Non lo definirei un litigio», mi dice Eric parlando per la prima volta apertament­e del rapporto con Julia. «Ero pazzo delle mie sorelle. Le amavo e le adoravo. Per me erano preziose, ci sono stati momenti in cui siamo stati molto vicini. Eravamo molto protettivi tra di noi, ma la persona da cui fai più fatica a proteggert­i è te stesso». La lunga dipendenza di Eric dalle droghe ha allontanat­o Julia. «Era sfiancante avermi intorno», ammette. «Tutte le persone che mi erano vicine a un certo punto hanno avuto bisogno di prendersi una pausa, e anche Julia ha dovuto farlo». Nel 2004, quando l’attrice e il marito Danny Moder hanno avuto i loro gemelli, Eric e Eliza sono andati in ospedale «a lasciare dei regali.

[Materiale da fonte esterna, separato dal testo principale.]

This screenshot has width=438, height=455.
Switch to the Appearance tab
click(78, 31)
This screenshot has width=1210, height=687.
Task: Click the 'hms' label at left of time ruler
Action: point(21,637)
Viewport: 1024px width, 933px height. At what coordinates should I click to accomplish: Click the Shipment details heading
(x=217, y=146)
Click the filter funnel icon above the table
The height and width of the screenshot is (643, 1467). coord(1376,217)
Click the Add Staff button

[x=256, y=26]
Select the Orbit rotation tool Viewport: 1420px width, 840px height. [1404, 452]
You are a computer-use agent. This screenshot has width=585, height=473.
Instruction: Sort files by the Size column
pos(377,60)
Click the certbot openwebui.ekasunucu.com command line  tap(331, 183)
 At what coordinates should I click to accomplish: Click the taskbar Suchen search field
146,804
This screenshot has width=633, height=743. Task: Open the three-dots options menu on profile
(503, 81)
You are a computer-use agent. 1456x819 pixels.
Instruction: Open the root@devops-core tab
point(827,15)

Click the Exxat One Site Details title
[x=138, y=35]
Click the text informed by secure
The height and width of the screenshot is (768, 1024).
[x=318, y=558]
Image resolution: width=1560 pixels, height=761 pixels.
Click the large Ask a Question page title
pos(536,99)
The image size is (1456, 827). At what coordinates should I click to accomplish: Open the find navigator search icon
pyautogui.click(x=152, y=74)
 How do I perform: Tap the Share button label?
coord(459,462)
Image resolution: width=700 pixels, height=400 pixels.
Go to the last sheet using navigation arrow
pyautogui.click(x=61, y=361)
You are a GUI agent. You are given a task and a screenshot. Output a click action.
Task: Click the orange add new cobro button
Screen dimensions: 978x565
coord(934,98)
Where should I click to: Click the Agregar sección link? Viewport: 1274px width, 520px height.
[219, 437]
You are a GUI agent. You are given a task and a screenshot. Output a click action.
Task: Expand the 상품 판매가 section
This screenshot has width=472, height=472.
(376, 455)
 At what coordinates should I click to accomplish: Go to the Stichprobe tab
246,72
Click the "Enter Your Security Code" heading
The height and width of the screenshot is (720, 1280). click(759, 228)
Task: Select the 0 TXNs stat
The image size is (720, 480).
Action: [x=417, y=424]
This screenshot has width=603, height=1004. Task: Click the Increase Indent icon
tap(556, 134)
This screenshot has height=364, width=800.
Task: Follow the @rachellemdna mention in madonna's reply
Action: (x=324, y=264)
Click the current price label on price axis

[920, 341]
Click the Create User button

Invece, mi hanno accompagna­to nella loro stanza e sono stato immediatam­ente inondato dall’amore fraterno e da zio». Quella visita ha cambiato tutto: da allora hanno iniziato a festeggiar­e il Ringraziam­ento insieme, ed Eric e Julia adesso sono «amici di email». Quando gli chiedo della figlia che ha avuto con Kelly Cunningham, l’attrice Emma Roberts, Eric dice: «Se non fosse stato per me, non ci sarebbero state né Julia Roberts né Emma Roberts tra le celebrità, e ne vado assolutame­nte fiero». Alla fine della nostra giornata allo Chateau, mentre accendono le candele al nostro tavolo, Eric ha una domanda per me: «Perché tra tutte le ex promesse, tutti i bravi attori che hanno superato il loro momento: perché proprio io?».